**EXERCISE DETAILS**
Every line of the data below must be output exactly, with images left out.

[Stored items]
******
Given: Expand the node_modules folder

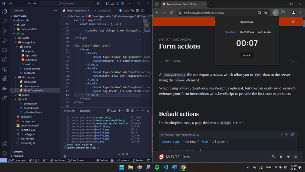Looking at the screenshot, I should click(x=29, y=29).
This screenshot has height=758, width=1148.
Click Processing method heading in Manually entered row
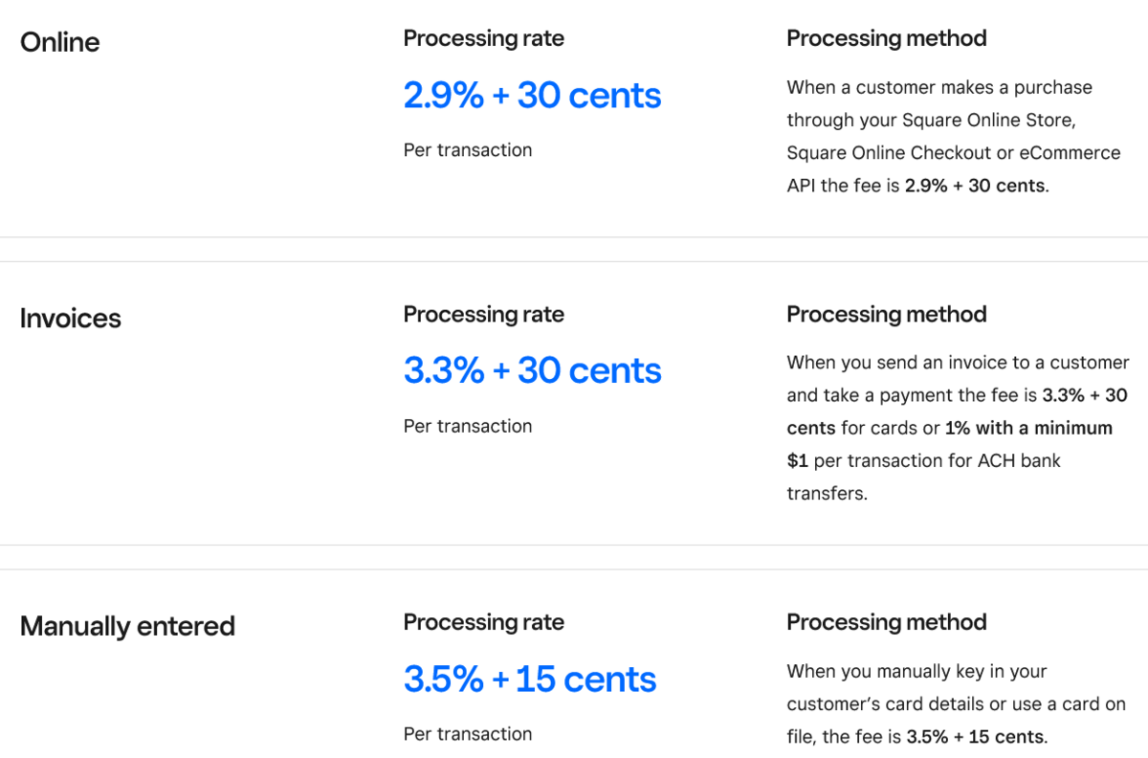(886, 622)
******
**SOLUTION TO THIS TASK**
Given: Expand the node_modules folder

Looking at the screenshot, I should click(x=29, y=29).
This screenshot has height=758, width=1148.
Click Processing method heading in Manually entered row
(886, 622)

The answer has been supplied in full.